Material provided:
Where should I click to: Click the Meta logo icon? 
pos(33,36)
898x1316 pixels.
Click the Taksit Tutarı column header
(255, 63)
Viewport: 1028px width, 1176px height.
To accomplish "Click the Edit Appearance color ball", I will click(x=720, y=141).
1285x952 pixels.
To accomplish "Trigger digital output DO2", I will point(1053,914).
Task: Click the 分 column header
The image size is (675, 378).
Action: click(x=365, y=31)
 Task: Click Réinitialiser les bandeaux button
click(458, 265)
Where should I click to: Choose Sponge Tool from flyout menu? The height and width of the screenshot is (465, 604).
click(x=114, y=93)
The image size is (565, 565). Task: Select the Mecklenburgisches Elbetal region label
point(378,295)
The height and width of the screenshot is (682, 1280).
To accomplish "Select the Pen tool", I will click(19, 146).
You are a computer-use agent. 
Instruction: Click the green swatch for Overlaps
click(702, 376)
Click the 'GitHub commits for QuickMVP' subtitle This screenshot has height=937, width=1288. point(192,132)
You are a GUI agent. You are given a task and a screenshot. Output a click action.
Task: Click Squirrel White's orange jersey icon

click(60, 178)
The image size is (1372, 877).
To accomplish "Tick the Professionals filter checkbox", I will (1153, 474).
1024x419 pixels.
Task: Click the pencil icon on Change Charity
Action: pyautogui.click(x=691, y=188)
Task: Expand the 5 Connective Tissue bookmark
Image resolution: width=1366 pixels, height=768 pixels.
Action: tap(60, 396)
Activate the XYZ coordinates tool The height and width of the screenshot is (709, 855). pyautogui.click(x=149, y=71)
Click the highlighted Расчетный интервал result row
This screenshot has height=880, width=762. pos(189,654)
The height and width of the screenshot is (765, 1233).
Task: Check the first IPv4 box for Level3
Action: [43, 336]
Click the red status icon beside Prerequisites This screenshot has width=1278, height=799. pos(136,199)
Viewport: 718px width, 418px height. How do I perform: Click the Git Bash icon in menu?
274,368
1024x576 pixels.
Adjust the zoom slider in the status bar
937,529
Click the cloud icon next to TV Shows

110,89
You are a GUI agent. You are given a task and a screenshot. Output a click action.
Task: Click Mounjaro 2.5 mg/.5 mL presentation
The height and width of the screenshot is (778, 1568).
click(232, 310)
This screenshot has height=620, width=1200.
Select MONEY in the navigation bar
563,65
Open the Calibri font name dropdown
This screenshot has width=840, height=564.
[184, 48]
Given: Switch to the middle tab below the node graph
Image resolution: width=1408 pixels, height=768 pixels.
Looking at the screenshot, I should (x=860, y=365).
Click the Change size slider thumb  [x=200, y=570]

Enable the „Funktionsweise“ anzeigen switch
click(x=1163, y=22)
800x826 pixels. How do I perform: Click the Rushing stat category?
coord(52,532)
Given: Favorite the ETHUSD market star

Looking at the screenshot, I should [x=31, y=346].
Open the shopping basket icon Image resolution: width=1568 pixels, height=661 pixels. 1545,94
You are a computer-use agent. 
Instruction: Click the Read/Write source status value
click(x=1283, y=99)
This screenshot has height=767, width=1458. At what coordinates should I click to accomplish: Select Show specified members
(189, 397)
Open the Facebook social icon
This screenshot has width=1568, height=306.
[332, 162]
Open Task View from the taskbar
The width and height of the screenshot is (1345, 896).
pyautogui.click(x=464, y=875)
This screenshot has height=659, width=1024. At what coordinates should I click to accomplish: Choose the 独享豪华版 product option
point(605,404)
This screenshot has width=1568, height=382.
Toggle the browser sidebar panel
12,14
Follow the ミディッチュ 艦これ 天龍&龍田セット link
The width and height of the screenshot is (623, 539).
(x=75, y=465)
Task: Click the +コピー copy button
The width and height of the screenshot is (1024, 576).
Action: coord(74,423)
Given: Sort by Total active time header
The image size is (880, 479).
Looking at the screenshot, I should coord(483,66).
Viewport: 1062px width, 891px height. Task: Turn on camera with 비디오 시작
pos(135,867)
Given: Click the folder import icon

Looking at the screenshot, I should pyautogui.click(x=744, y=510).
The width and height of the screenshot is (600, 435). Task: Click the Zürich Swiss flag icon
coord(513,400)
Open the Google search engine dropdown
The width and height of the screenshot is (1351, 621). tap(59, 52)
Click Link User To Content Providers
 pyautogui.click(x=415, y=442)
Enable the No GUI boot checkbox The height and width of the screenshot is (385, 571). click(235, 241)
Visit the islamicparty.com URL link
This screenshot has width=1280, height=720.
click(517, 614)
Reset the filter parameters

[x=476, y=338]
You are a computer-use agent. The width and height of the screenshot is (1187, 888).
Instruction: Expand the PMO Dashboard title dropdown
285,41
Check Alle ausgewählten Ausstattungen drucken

Your instructions:
Retype the listing. Match it exactly.

Answer area:
Where should I click to: Click the Meta logo icon? 
pos(33,36)
898x1316 pixels.
Click the Taksit Tutarı column header
(255, 63)
Viewport: 1028px width, 1176px height.
To accomplish "Click the Edit Appearance color ball", I will click(x=720, y=141).
1285x952 pixels.
To accomplish "Trigger digital output DO2", I will point(1053,914).
Task: Click the 分 column header
The image size is (675, 378).
Action: click(x=365, y=31)
 Task: Click Réinitialiser les bandeaux button
click(458, 265)
Where should I click to: Choose Sponge Tool from flyout menu? The height and width of the screenshot is (465, 604).
click(x=114, y=93)
The image size is (565, 565). Task: Select the Mecklenburgisches Elbetal region label
point(378,295)
The height and width of the screenshot is (682, 1280).
To accomplish "Select the Pen tool", I will click(19, 146).
You are a computer-use agent. 
Instruction: Click the green swatch for Overlaps
click(702, 376)
Click the 'GitHub commits for QuickMVP' subtitle This screenshot has height=937, width=1288. point(192,132)
You are a GUI agent. You are given a task and a screenshot. Output a click action.
Task: Click Squirrel White's orange jersey icon

click(60, 178)
The image size is (1372, 877).
To accomplish "Tick the Professionals filter checkbox", I will (1153, 474).
1024x419 pixels.
Task: Click the pencil icon on Change Charity
Action: pyautogui.click(x=691, y=188)
Task: Expand the 5 Connective Tissue bookmark
Image resolution: width=1366 pixels, height=768 pixels.
Action: tap(60, 396)
Activate the XYZ coordinates tool The height and width of the screenshot is (709, 855). pyautogui.click(x=149, y=71)
Click the highlighted Расчетный интервал result row
This screenshot has height=880, width=762. pos(189,654)
The height and width of the screenshot is (765, 1233).
Task: Check the first IPv4 box for Level3
Action: [43, 336]
Click the red status icon beside Prerequisites This screenshot has width=1278, height=799. pos(136,199)
Viewport: 718px width, 418px height. How do I perform: Click the Git Bash icon in menu?
274,368
1024x576 pixels.
Adjust the zoom slider in the status bar
937,529
Click the cloud icon next to TV Shows

110,89
You are a GUI agent. You are given a task and a screenshot. Output a click action.
Task: Click Mounjaro 2.5 mg/.5 mL presentation
The height and width of the screenshot is (778, 1568).
click(232, 310)
This screenshot has height=620, width=1200.
Select MONEY in the navigation bar
563,65
Open the Calibri font name dropdown
This screenshot has width=840, height=564.
[184, 48]
Given: Switch to the middle tab below the node graph
Image resolution: width=1408 pixels, height=768 pixels.
Looking at the screenshot, I should (x=860, y=365).
Click the Change size slider thumb  [x=200, y=570]

Enable the „Funktionsweise“ anzeigen switch
click(x=1163, y=22)
800x826 pixels. How do I perform: Click the Rushing stat category?
coord(52,532)
Given: Favorite the ETHUSD market star

Looking at the screenshot, I should [x=31, y=346].
Open the shopping basket icon Image resolution: width=1568 pixels, height=661 pixels. 1545,94
You are a computer-use agent. 
Instruction: Click the Read/Write source status value
click(x=1283, y=99)
This screenshot has height=767, width=1458. At what coordinates should I click to accomplish: Select Show specified members
(189, 397)
Open the Facebook social icon
This screenshot has width=1568, height=306.
[332, 162]
Open Task View from the taskbar
The width and height of the screenshot is (1345, 896).
pyautogui.click(x=464, y=875)
This screenshot has height=659, width=1024. At what coordinates should I click to accomplish: Choose the 独享豪华版 product option
point(605,404)
This screenshot has width=1568, height=382.
Toggle the browser sidebar panel
12,14
Follow the ミディッチュ 艦これ 天龍&龍田セット link
The width and height of the screenshot is (623, 539).
(x=75, y=465)
Task: Click the +コピー copy button
The width and height of the screenshot is (1024, 576).
Action: coord(74,423)
Given: Sort by Total active time header
The image size is (880, 479).
Looking at the screenshot, I should coord(483,66).
Viewport: 1062px width, 891px height. Task: Turn on camera with 비디오 시작
pos(135,867)
Given: Click the folder import icon

Looking at the screenshot, I should pyautogui.click(x=744, y=510).
The width and height of the screenshot is (600, 435). Task: Click the Zürich Swiss flag icon
coord(513,400)
Open the Google search engine dropdown
The width and height of the screenshot is (1351, 621). tap(59, 52)
Click Link User To Content Providers
 pyautogui.click(x=415, y=442)
Enable the No GUI boot checkbox The height and width of the screenshot is (385, 571). click(235, 241)
Visit the islamicparty.com URL link
This screenshot has width=1280, height=720.
click(517, 614)
Reset the filter parameters

[x=476, y=338]
You are a computer-use agent. The width and height of the screenshot is (1187, 888).
Instruction: Expand the PMO Dashboard title dropdown
285,41
Check Alle ausgewählten Ausstattungen drucken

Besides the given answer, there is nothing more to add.